On 31 May and 1, 3, and 4 June 2023, Porij and Chvrches supported Coldplay during the Manchester legs of their Music of the Spheres World Tour, which took place at the City of Manchester Stadium, near a decrepit mill where Porij used to rehearse; Moore later used a DIY debate to note that Coldplay had sent the band "a bottle of bubbly", and described the experience as "good craic". They then released a remix of Antony Szmierek's "The Words to Auld Lang Syne", before releasing "You Should Know Me" in November 2023, their debut single on PIAS Recordings. They announced their debut album, the David Wrench-coproduced Teething, and released a single, "My Only Love", in January 2024; the album documented Villiers' and Carroll's replacement. A further single, "Unpredictable", was released in March 2024, and the following month, they released "Ghost".
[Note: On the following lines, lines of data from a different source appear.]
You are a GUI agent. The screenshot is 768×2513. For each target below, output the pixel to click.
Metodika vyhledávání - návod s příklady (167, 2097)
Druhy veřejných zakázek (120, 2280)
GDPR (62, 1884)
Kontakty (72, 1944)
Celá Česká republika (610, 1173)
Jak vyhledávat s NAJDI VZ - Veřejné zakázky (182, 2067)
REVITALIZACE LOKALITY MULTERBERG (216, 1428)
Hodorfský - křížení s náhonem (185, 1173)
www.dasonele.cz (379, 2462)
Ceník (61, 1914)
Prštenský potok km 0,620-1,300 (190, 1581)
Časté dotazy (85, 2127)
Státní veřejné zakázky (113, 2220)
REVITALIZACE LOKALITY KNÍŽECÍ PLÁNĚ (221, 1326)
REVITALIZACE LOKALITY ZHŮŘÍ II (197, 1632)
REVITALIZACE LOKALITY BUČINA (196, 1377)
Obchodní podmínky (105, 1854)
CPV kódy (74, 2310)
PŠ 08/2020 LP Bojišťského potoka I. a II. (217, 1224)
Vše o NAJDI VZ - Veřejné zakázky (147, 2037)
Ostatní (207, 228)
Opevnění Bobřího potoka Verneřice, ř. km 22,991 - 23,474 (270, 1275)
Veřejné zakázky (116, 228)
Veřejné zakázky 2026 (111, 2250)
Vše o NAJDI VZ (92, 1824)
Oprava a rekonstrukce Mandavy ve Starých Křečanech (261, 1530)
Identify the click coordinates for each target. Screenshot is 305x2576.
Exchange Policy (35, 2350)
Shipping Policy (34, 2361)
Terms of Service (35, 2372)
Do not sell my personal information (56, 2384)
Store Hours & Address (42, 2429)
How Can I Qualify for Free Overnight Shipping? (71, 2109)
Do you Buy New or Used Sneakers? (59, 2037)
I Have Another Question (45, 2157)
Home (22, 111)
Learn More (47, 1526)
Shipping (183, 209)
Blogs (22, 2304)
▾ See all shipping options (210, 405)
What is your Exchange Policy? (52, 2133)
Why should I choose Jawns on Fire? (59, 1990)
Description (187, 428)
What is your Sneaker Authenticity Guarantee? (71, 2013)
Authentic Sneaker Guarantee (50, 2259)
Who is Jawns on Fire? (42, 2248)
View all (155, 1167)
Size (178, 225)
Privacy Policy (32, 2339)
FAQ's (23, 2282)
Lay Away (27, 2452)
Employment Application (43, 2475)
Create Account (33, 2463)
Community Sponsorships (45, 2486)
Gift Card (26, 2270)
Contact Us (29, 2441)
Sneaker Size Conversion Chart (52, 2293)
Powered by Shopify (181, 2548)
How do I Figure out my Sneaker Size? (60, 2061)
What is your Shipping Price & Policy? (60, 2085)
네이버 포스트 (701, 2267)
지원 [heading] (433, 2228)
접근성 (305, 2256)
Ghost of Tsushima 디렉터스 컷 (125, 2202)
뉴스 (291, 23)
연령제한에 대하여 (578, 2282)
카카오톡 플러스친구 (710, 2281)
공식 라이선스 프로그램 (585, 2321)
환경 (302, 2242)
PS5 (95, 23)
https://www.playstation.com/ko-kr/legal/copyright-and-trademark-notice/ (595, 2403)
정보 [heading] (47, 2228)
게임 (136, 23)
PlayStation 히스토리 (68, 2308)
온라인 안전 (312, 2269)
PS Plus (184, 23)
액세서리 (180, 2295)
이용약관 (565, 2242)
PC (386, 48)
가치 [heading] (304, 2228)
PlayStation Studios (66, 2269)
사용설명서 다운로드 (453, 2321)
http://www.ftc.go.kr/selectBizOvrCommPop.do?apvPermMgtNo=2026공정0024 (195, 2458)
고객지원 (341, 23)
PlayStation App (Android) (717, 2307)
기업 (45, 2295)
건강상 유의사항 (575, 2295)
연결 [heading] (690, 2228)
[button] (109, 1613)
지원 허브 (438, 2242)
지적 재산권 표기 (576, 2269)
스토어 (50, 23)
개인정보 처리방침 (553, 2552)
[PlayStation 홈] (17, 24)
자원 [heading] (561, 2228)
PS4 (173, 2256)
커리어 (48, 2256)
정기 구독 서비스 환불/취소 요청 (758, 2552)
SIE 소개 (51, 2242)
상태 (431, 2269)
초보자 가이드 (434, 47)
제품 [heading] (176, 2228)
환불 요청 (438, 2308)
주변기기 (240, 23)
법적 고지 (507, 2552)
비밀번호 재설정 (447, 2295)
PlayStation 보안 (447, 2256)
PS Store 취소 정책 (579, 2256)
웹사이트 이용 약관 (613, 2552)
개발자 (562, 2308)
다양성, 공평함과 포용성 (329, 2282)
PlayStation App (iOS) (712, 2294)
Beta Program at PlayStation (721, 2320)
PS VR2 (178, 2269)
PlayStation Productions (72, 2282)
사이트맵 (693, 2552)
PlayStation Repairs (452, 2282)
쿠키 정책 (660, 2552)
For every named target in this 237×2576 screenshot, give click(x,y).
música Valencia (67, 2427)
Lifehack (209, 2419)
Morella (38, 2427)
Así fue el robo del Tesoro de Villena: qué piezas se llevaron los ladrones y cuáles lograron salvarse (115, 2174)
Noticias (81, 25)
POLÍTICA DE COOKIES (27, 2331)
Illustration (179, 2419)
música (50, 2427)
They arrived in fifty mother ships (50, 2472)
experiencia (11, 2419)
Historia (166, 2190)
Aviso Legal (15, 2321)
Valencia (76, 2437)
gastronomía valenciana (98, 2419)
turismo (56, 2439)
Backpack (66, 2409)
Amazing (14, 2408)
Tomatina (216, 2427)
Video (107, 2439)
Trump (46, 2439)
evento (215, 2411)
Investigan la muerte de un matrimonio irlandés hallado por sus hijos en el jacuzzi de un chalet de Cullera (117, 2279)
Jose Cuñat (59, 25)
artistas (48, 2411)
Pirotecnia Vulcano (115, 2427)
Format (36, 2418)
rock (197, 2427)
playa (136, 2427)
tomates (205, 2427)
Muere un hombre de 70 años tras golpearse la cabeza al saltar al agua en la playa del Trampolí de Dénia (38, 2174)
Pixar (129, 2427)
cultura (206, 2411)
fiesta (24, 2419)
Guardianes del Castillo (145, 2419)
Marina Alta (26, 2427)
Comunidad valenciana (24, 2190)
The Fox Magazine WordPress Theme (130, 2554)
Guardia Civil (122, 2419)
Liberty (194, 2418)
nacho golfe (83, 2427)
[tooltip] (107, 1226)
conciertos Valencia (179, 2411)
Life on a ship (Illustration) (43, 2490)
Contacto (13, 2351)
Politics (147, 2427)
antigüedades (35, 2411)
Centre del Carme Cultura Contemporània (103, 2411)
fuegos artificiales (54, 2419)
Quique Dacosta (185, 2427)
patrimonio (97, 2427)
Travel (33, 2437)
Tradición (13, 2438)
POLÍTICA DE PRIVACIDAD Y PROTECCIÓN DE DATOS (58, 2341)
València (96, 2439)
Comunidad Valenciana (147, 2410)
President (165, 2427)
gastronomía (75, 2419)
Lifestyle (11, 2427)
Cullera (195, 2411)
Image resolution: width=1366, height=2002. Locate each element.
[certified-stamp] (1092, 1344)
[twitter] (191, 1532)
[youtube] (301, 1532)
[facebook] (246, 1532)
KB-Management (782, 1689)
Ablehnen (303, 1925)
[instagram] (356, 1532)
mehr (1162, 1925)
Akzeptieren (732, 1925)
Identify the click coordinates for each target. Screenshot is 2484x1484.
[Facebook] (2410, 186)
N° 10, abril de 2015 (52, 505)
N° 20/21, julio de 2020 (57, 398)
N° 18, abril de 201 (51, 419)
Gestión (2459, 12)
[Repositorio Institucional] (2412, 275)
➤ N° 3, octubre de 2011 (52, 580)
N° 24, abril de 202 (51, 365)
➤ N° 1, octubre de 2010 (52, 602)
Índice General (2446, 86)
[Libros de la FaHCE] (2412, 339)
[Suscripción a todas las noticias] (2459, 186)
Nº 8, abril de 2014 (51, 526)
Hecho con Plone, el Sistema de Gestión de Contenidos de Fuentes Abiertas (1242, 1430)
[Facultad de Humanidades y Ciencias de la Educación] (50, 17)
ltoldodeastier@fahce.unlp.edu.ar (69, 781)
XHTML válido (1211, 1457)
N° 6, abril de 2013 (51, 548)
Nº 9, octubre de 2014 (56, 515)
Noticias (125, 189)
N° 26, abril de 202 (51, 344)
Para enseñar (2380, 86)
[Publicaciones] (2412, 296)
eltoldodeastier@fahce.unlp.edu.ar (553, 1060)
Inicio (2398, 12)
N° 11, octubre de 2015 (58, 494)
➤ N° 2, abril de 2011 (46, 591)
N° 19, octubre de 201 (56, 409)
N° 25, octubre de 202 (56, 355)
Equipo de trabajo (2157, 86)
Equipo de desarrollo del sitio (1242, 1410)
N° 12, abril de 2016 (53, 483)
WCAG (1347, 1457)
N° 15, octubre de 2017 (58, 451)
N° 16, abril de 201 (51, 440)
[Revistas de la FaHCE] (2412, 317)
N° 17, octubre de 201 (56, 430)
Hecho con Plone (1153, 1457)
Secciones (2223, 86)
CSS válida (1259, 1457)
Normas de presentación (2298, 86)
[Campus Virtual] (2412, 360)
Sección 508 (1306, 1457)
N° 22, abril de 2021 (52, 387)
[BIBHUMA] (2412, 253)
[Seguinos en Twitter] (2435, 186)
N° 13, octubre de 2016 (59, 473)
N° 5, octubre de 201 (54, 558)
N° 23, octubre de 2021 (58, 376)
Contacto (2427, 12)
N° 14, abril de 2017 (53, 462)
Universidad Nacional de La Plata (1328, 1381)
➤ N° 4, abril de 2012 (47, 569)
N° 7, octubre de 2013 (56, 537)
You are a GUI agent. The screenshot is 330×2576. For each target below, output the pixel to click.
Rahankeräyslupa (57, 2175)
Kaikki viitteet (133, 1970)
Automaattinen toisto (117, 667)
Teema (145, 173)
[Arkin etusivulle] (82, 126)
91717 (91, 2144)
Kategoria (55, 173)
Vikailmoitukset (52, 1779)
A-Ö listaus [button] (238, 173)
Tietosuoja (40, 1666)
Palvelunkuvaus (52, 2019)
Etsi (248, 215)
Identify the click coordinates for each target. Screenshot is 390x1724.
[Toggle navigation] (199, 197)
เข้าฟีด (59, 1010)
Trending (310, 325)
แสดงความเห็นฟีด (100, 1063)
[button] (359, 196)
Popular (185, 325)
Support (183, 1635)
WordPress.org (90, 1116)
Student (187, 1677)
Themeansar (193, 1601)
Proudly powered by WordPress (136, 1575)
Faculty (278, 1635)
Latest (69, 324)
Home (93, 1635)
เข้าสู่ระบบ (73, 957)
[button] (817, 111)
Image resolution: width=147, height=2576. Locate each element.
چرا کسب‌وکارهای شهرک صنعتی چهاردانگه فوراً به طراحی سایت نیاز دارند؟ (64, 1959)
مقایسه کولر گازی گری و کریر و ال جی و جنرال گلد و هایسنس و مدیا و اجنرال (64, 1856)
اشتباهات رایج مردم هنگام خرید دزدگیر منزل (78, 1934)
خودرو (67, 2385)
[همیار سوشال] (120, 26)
Upon release on 26 April 2024, Teething was reviewed positively by the specialist music publications DIY, The Line of Best Fit, NME, Dork, and Clash, though Shaad D'Souza of The Guardian savaged its "neutered garage beats and platitudinal lyrics" and found the album's content to be "dance music so smooth and so inoffensive that [it would go] down a treat among the UK’s young, moneyed finance set". The band released "Stranger" in July, which featured the Welsh musician Elkka, and collaborated with Metronomy in September for "Petit Boy".

== Artistry ==
NME writer Hannah Mylrea described Breakfast as "a genre-splicing collection that flits between nu-jazz, house, funk and art-pop", while Kate Hutchinson of The Guardian described Porij's sound as a combination of "house, garage, new wave and lo-fi pop". The single "Dirty Love" she described as having "all Georgia-style electro and a rough style that roots them in the world of Micachu", in that, at the time, every member recorded their instruments in their bedroom. Robin Murray of Clash noted that "Figure Skating" "leans on late 90s drum 'n' bass", Alexis Petridis described Porij in April 2022 as an "indie" band "dabbling in drum'n'bass", and Rolling Stone described the band in March 2024 as alt-pop "with toes dipped into rave culture, straight-up indie, pure pop, UK garage and beyond". In an interview with NME in November 2020, the band cited Little Dragon, Louis Cole, and MJ Cole as influences, and after being asked in a May 2021 interview with DIY which peers they were taking inspiration from, Middleton, Villiers, Moore, and Donaldson individually cited Petsematary, Coco Bryce, Paige Kennedy, and Enny as influences.